I am trying to replace part of a 2D numpy array named "S" as a function of i and j. Given S as:
>>> S
Out[1]:
array([[ 1., 0., 0.],
[ 0., 3., 0.],
[ 0., 0., 9.]]
for i= 0 and j= 1, I can access elements row i and j and column i and j using the following syntax:
>>> S[:, [i, j]][[i, j], :]
Out[2]:
array([[ 1., 0.],
[ 0., 3.]])
Now when I try to replace the same elements of array S with another array of same dimensions (tmp_arr) python does not give an error but it also does not do anything meaning that the elements of S remain unchanged and no error message is displayed.
>>> tmp_arr
Out[3]:
array([[ 555., 0.],
[ 0., 555.]])
>>> S[:, [i, j]][[i, j], :] = tmp_arr
and what I get is the same matrix:
>>> S
Out[4]:
array([[ 1., 0., 0.],
[ 0., 3., 0.],
[ 0., 0., 9.]])
Obviously the following would work but I am looking for an elegant solution:
S[i, i] = tmp_arr[0, 0]
S[i, j] = tmp_arr[0, 1]
S[j, i] = tmp_arr[1, 0]
S[j, j] = tmp_arr[1, 1]
I appreciate your comments and experiences.
You could use np.ix_
to construct the desired index arrays:
In [91]: S[np.ix_([i,j],[i,j])]
Out[91]:
array([[1, 0],
[0, 3]])
In [92]: tmp_arr = np.eye(2)*555
In [93]: tmp_arr
Out[93]:
array([[ 555., 0.],
[ 0., 555.]])
In [94]: S[np.ix_([i,j],[i,j])] = tmp_arr
In [95]: S
Out[95]:
array([[555, 0, 0],
[ 0, 555, 0],
[ 0, 0, 9]])
Using np.ix_
is good for making assignments to S
, but note there are faster ways to select the subarray:
In [99]: %timeit S.take([i, j], axis=1).take([i, j], axis=0)
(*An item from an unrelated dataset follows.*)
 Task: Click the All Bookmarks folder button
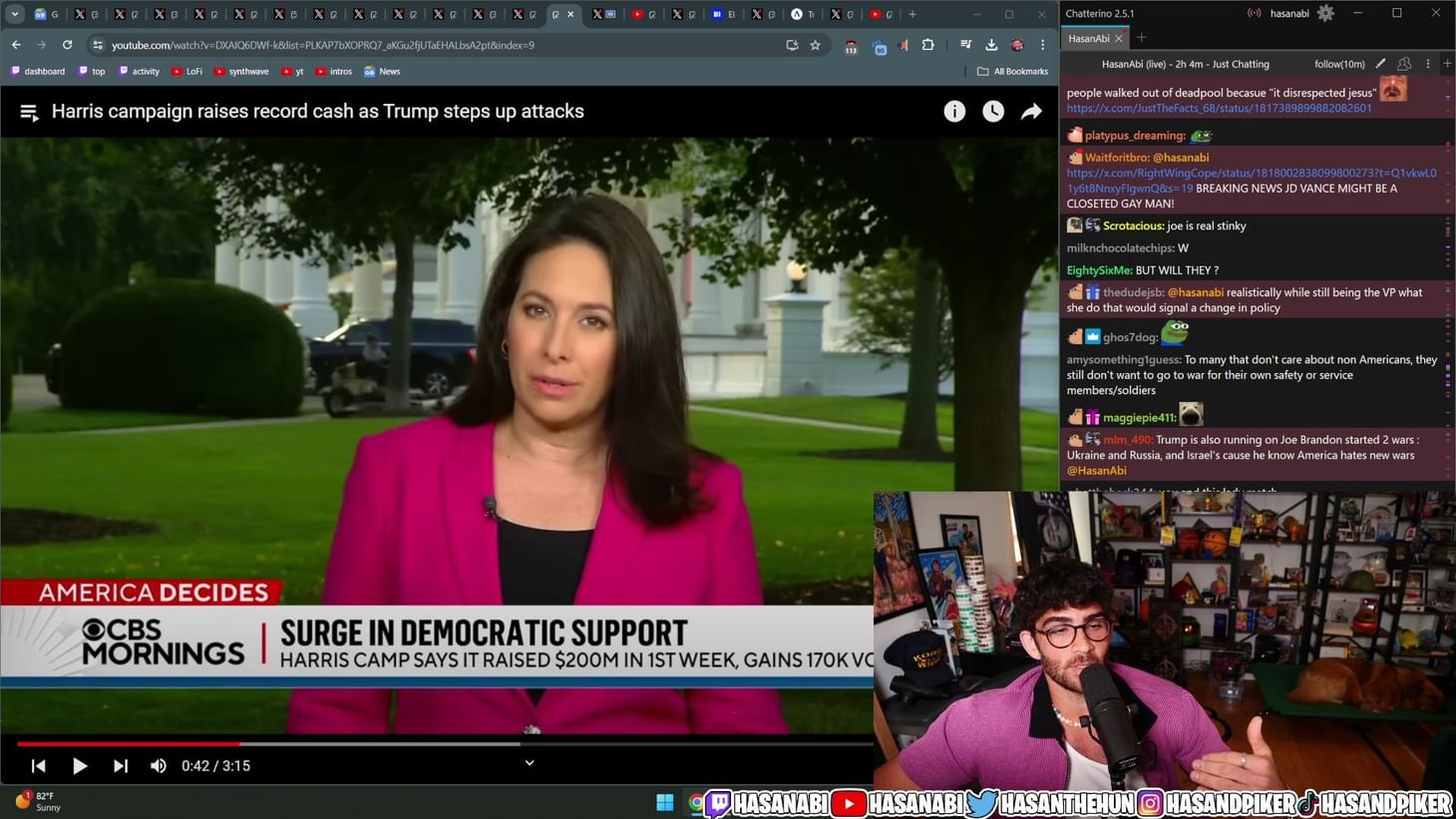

100000 loops, best of 3: 3.32 µs per loop
In [97]: %timeit S[:, [i, j]][[i, j], :]
100000 loops, best of 3: 8.8 µs per loop
In [96]: %timeit S[np.ix_([i,j],[i,j])]
100000 loops, best of 3: 13 µs per loop
But unlike these other methods, S[np.ix_(...)] = ...
does not use chained indexing, so S.__setitem__
gets called and the assignment affects S
. In contrast, S[:, [i, j]]
returns a copy of a subarray of S
, so assigning to S[:, [i, j]][[i, j], :]
affects only this copy of the subarray, not S
itself. Since no reference to this copy of the subarray is maintained, Python throws away the copy after the assignment is made, so the assignment is lost. That is why chained indexing is no good for assigning to S
.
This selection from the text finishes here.